My understanding is that they're alarmed that it's going to be really hard to get reliable readings on what's happening. They really, really don't like uncertainty.

Daniel O'Riordan's avatar

They aren't going to do anything about it, so no one cares what they think.

Maybe's avatar

In truth, trumpy does do math like no one does math.

Either that, or drug manufacturers are now going to pay us lots of money to "buy" their products.

JW's avatar

BLS economists are known for aggressivly NOT spinning the numbers they report. As a joke put it, if you ask them if the glass is half full or half empty they’ll tell you that there are four ounces of water in an eight ounce glass.

Now they’re all on notice that the truth will get you fired. Going to be hard to trust any data coming out of this administration. We’re in Soviet territory here.

Daniel O'Riordan's avatar

A single person doesn't control that information. Forty people put those numbers together, and the Chump administration leaks like a sieve.

Maybe's avatar

trumpy's economists are more like this"

If you ask them what 4 plus 4 is, their answer is "What do you want it to be?"

Teresa Allison's avatar

Tariffs are proof the big orange idiot doesn't understand even basic math.

KEITH TAYLOR's avatar

Nobody can make Donald Trump look bad more effectively than he does it himself.

John Thorstensen's avatar

I'm sure some other nerd pointed this out downthread, but a 1500% discount on a $10 item would be a $140 check, not $15,000. Every hundred percent is the full cost; the first hundred drives the price to zero, and the next 14 hundred count fot 14 x the price, so $140.

Math wasn't my best subject in school either, but it was close, and I *did* major in astronomy.

Pexas Teat's avatar

astronomy = theology

Not really, but the cosmology comes close.

John Thorstensen's avatar

Yeah, I just retired after 44 years as a professor of astronomy at Dartmouth, and have soaked all my life in the incredibly rich empirical foundation of this ancient science. Would you like me to explain why every credible scientist thinks the observable universe expanded from a very hot, dense state, starting around 14 billion years ago?

Pexas Teat's avatar

No need.

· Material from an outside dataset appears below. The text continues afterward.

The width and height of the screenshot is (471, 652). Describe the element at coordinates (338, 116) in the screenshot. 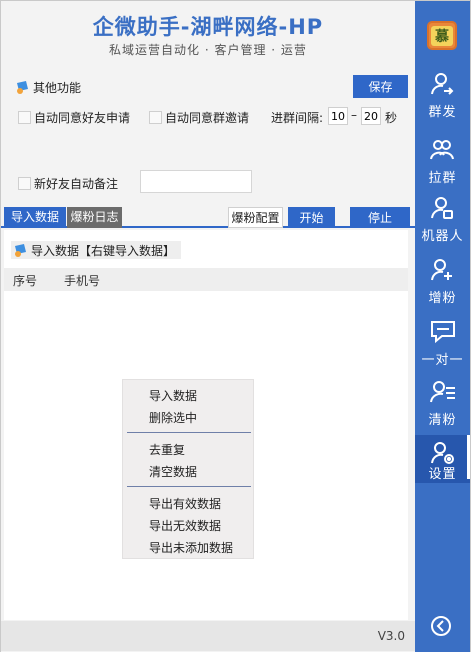

I see `interval-min-input` at that location.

You've long provided rich commentary drawing from your academic background.

I've gotten really tired of all the headlines that scream "this new observation violates the laws of physics!" I know the scientists aren't responsible for that stuff, but it gets really tiresome. Plus, all of the unproveable postulates that seem to fascinate a subaet of physicists: we're in a black hole, this is a simulation, etc.

John Thorstensen's avatar

By the way, Pexas, the answer to the question I posed is (a) the Hubble expansion, which gives a rough age simply by interpolating backward; (b) the cosmic background radiation has exactly the right spectral distribution for thermally-generated radiation in equilibrium -- naturally explained by an early hot phase, and so far impossible to understand otherwise; (c) the abundance of the light elements matches very well with that generated by the temperature/density development of a radiation-dominated universe cooling from an arbitrarily high temperature; and (d) the angular fluctuation spectrum observed by the Planck satellite is exactly as expected for flat initial density spectrum evolving under gravity and radiation pressure.

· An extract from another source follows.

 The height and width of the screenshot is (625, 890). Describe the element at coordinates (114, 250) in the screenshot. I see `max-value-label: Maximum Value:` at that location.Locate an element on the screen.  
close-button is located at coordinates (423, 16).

There's a lot of ferment these days over the "Hubble tension", and no one knows that dark matter or dark energy are. Even so, their characteristics have been narrowed down pretty well. They're fudge factors, but the speculation is tightly constrained.

Pexas Teat's avatar

I lost you at (d). My knowledge of astronomy is basically that of an interested layperson with a lot of distractions.

I'm a geographer by training, and my native tendencies are for shallow breadth in terms of natural history. So on hikes, I know a few plants, a few minerals and rock types, a few birds and mammal tracks/scat, etc.

John Thorstensen's avatar

I COMPLETELY agree about the sensationalistic speculation. There's a subset of physics/astro folks who are really, really into self-promotion - a little bit is healthy, especially when backed up by real substance, but the razzle-dazzle stuff is counterproductive, I think.

My own work tends to be very empirical.